ЦЕЛЬ ЗАДАНИЯ: Выведите дословно фрагмент текста об исчезновении Мадлен, который начинается со слов «Оба офицера открыто» и заканчивается словами «однако же, неудивительно.».

Оба офицера открыто говорили и о Роберте Мюрате, который продолжал оставаться arguido, и по капле выдавали нам «свидетельства», указывающие на то, что он имеет отношение к исчезновению Мадлен. Впрочем, очевидно, этого было недостаточно для того, чтобы его арестовать и предъявить ему обвинение. В некотором смысле я даже жалею о том, что они так поступали, поскольку все это влияло на мое суждение о Мюрате. Например, они рассказали нам о газетной вырезке, изъятой в его доме при обыске. Это была статья под названием «Заприте дочерей дома», в которой утверждалось, что Казанова был педофилом. Нас это известие повергло в ужас. В те дни мы боялись всего и видели самое страшное в том, что могло иметь вполне безобидное объяснение, что, однако же, неудивительно.
Как бы то ни было, из рассказов полицейских не следовало, что именно Мюрат похитил Мадлен или что он был каким-то образом причастен к ее похищению. Мы не могли сложить в единую картину обрывки информации, которой снабжали нас Невес и Энкарнасан. По-видимому, больше они рассказать не могли. Конечно, если отвлечься от обстоятельств, из услышанного от них можно было сделать вывод, что Мюрат все же в какой-то мере причастен к событиям 3 мая, и мы долгое время не знали, что и думать. Столкнувшись с весьма своеобразной спецификой работы португальской полиции, мы вскоре поняли, что у них дважды два порой равняется пяти.
Внимательнейшим образом изучив результаты работы судебной полиции после того, как они стали доступны широкой публике в 2008-м, я не обнаружила ничего, что обличало бы Мюрата. Совершенно ясно, что у полиции ничего не было против него. Через какое-то время с него сняли статус arguido и никаких обвинений ему так и не выдвинули. Все собранные улики были косвенными. Несколько свидетелей, включая Фиону, Рассела и Рейчел, утверждали, что видели Мюрата недалеко от нашего номера в ночь исчезновения Мадлен, но он всегда категорически это отрицал, и его мать подтвердила, что он весь вечер не выходил из дома.

ВХОДНЫЕ ДАННЫЕ:

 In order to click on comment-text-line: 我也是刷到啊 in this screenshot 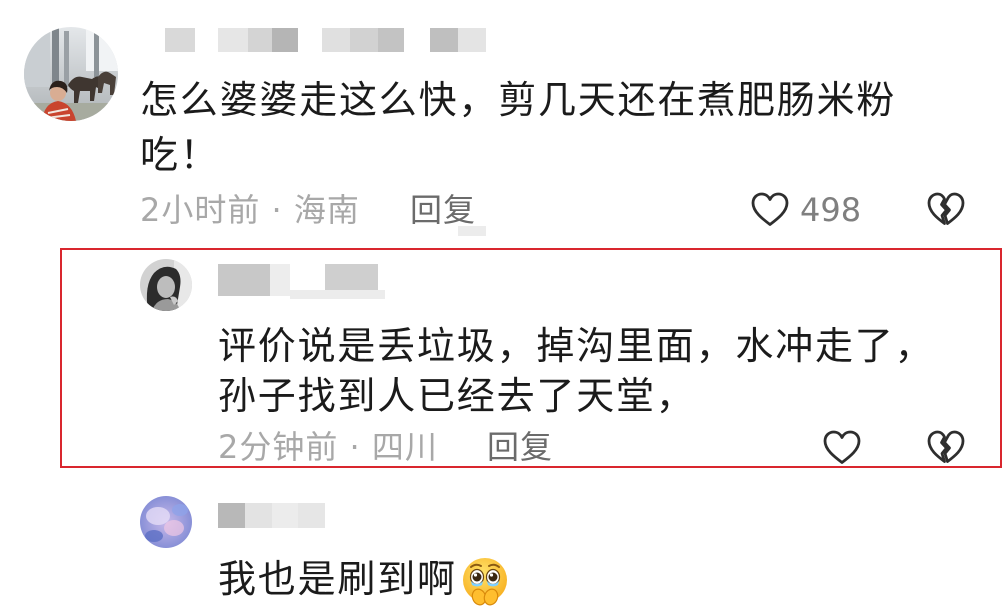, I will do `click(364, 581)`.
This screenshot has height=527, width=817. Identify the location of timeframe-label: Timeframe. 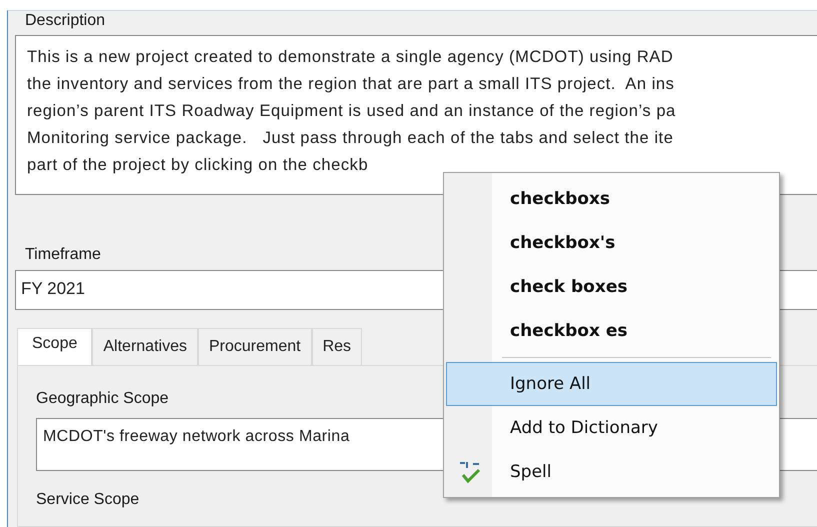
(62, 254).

РЕЗУЛЬТАТ ЗАДАНИЯ:
Оба офицера открыто говорили и о Роберте Мюрате, который продолжал оставаться arguido, и по капле выдавали нам «свидетельства», указывающие на то, что он имеет отношение к исчезновению Мадлен. Впрочем, очевидно, этого было недостаточно для того, чтобы его арестовать и предъявить ему обвинение. В некотором смысле я даже жалею о том, что они так поступали, поскольку все это влияло на мое суждение о Мюрате. Например, они рассказали нам о газетной вырезке, изъятой в его доме при обыске. Это была статья под названием «Заприте дочерей дома», в которой утверждалось, что Казанова был педофилом. Нас это известие повергло в ужас. В те дни мы боялись всего и видели самое страшное в том, что могло иметь вполне безобидное объяснение, что, однако же, неудивительно.